Florida Pool Frozen Over... the freeze continues as the housing, real estate & ABCP crashes spread throughout the economy and financial sector.

Places like Oakland, a town of 2,000 people just outside Orlando, are feeling the pinch.

Officials scurried this week to raise $425,000 for a bond payment, draining half the town's general fund to meet the once- a-year bill for its new charter school.

Oakland now faces police, fire and school payrolls due in the coming months, debts that may drain what's left of public money if town can't access its $1.5 million tied up in the state pool, said town manager Maureen Rischitelli.

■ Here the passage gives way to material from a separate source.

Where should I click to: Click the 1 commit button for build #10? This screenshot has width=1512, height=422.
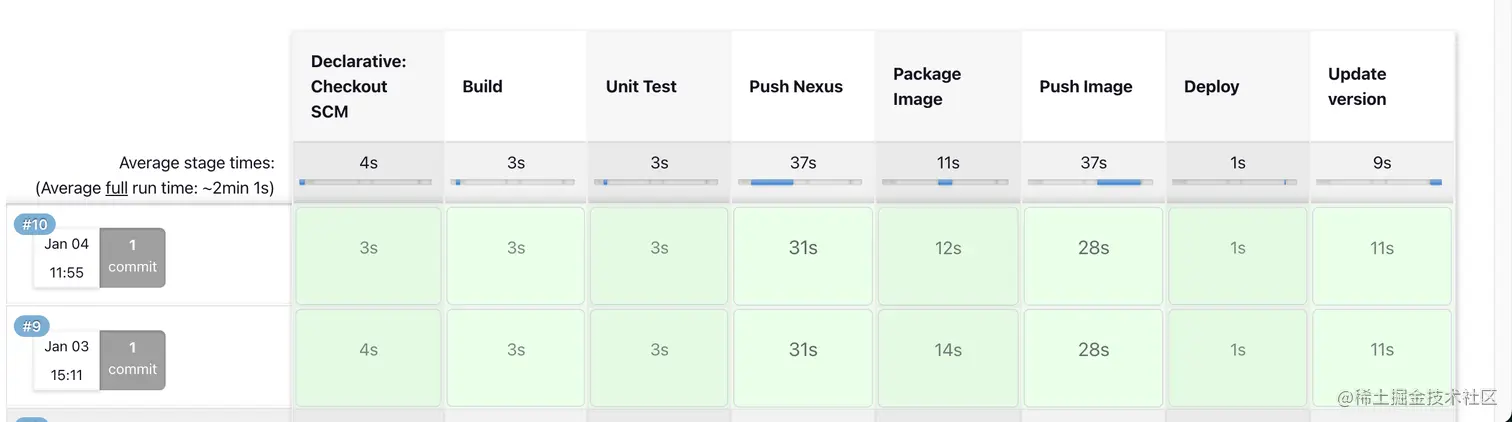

"My hair is turning gray. I'm not sure the state understands: Money is tight for our residents. We don't have a big general fund to cushion us."

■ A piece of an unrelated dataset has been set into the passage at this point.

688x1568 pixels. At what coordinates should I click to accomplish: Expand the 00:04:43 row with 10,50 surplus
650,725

But will it be enough? B of A, the second-biggest U.S. bank...

set aside as much as $600 million last month to cushion investors whose money-market funds may have lost money on the same sorts of SIV investments as the Florida Pool.

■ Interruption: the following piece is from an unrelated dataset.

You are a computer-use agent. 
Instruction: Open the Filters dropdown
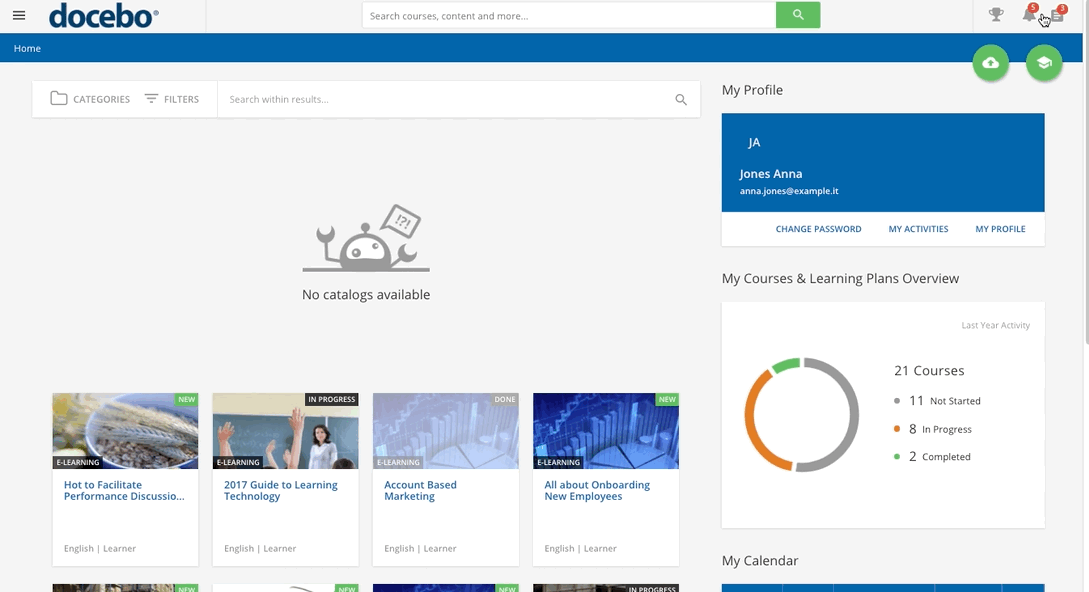pyautogui.click(x=171, y=99)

CDO? Make it Twenty Cent...

Default events can lead to a liquidation, or faster-than- scheduled repayment of a CDO's senior portions at the expense of other classes.

According to Barclays: In a liquidation, the senior most classes of CDOs containing highly rated asset backed bonds might recoup 30% to 65%.

However, U .S. mortgage assets in CDO collateralized debt obligations have lost so much value...

that the top classes of the securities may be worth as little as 20 cents on the dollar in a liquidation.

Band Aids...

The Bush administration will unveil its methadone plan for the mortgage crisis today. Instead of going cold turkey and letting the free market take its course...

the administration reportedly has reached an agreement with lenders and mortgage investors to freeze interest rates for a select group of subprime borrowers who made bad, greedy or uninformed decisions.

Treasury Secretary Henry Paulson also has urged Congress to pass a law that would let cities and states sell tax-exempt bonds...

to refinance mortgages for borrowers who otherwise might lose their homes. If that's not a bailout, I don't know what is.

Christopher Whalen, managing partner with Institutional Risk Analytics: "You're just giving the junkie more dope."

The Nattering One muses... read between the lines. This idiotic government bailout and price fixing subsidy will not work, here's 6 reasons why:

1. The rate freeze is arbitrary at best.

Freezing rates for borrowers who took out loans they could not afford, and not freezing rates for borrowers who took out loans they could afford.

The program would reward gamblers and penalize the prudent.

2. Even if the lenders go along, what about the investors who bought the securities based on the mortgages?

Those investors need to be payed based on the increase in rates the mortgages provided for, who or what is going to make up the difference?

The new tax exempt bonds Ol'Hanky wants to sell? Excuse me, but it sounds like the government is artificially subsidizing unrealistically high asset prices.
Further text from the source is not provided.